### TASK INPUTS

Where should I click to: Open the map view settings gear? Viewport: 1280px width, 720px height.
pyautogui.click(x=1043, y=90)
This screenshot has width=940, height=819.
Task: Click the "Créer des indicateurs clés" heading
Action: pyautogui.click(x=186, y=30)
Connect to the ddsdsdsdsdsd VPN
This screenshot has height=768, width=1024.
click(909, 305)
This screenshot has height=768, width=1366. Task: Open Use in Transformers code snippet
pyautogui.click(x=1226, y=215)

==

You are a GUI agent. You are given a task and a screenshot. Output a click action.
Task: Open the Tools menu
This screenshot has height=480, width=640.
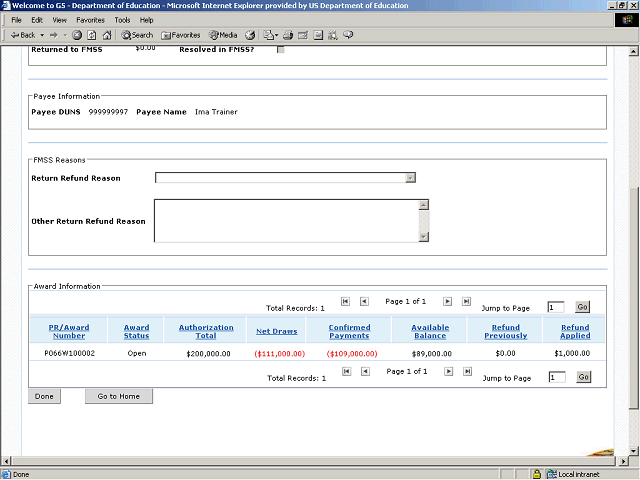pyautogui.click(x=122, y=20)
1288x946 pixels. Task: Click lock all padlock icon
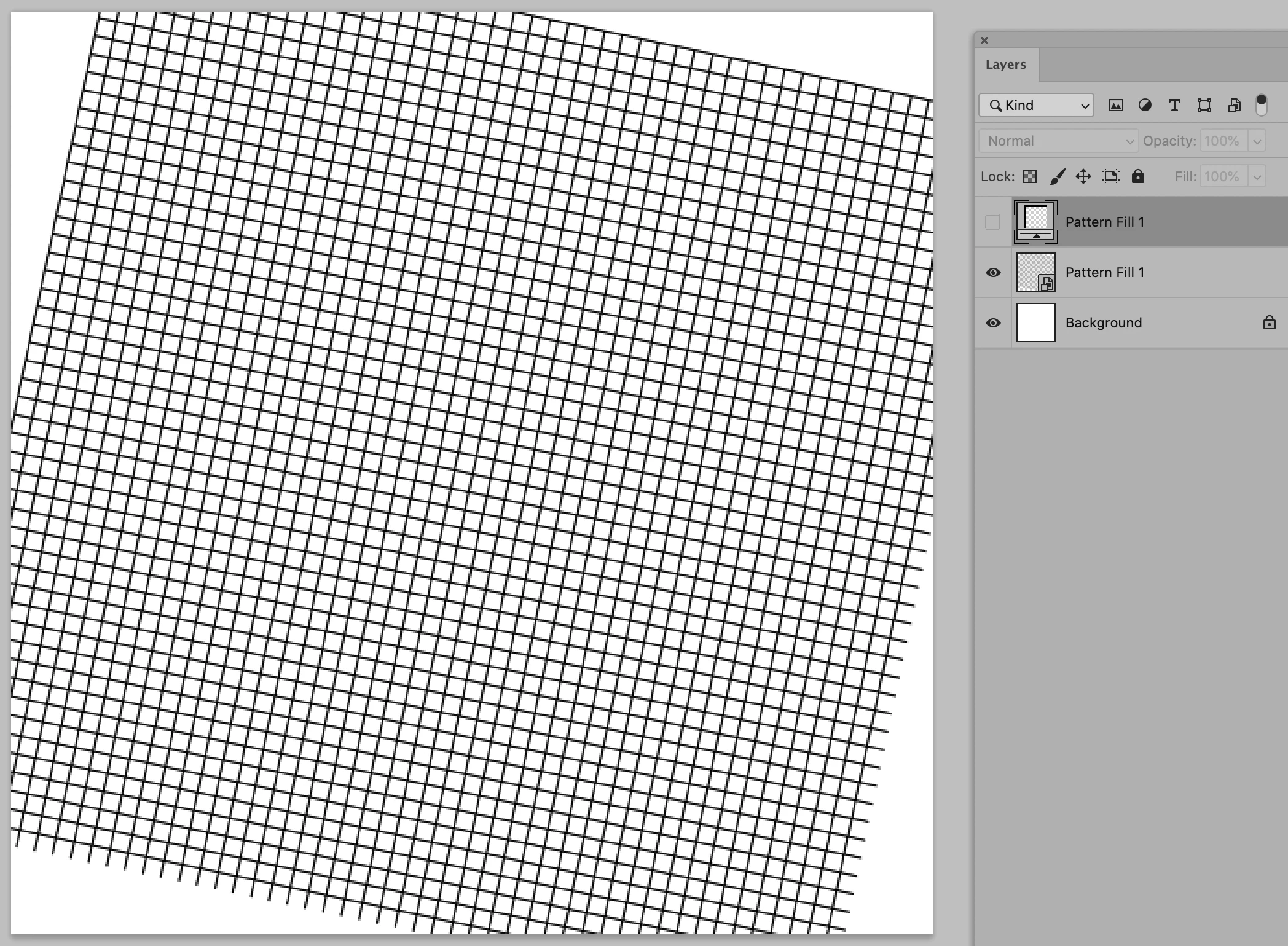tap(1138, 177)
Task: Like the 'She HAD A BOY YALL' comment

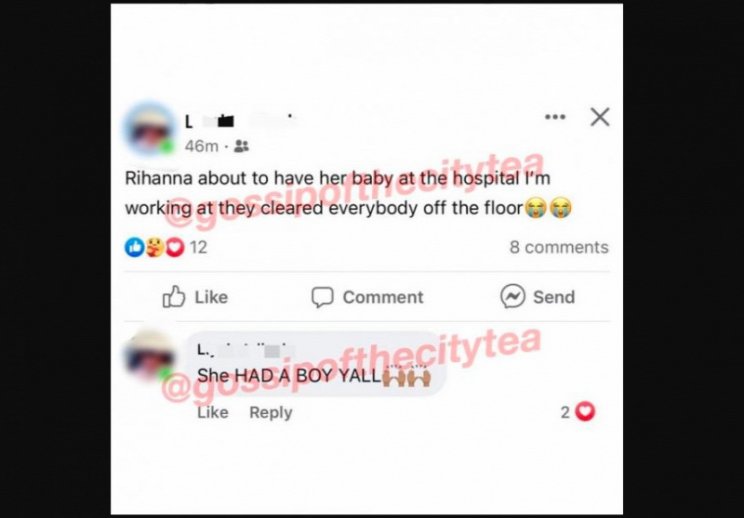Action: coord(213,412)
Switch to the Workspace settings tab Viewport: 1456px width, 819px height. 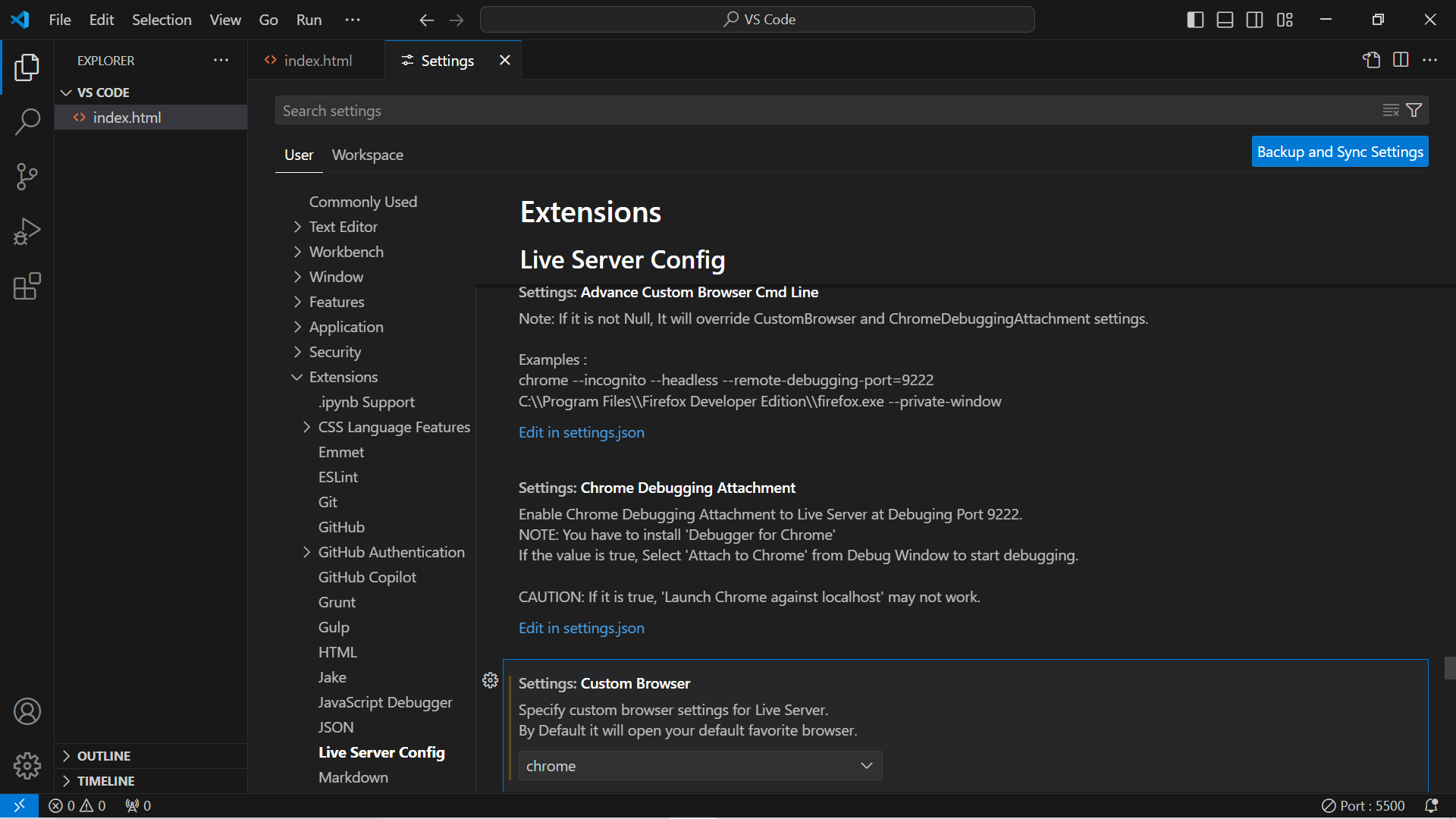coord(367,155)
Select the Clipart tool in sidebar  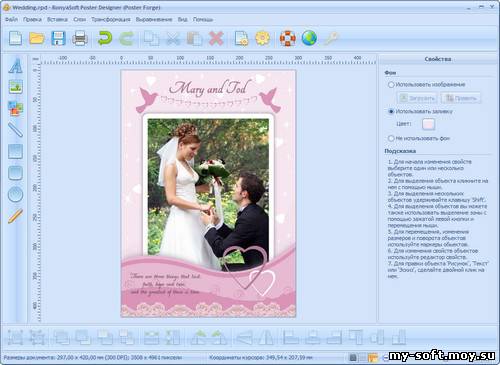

### TASK DETAILS
Convert the items that begin at the line containing "Connect to the ddsdsdsdsdsd VPN" and stop after the line containing "pyautogui.click(x=1226, y=215)" into a two-column CSV headed instruction and action. Give one row per item, with the item's text and its answer each in a single quoted field and line breaks replaced by spaces.

### COMPLETED TASK
instruction,action
"Connect to the ddsdsdsdsdsd VPN This screenshot has height=768, width=1024.","click(909, 305)"
"This screenshot has height=768, width=1366. Task: Open Use in Transformers code snippet","pyautogui.click(x=1226, y=215)"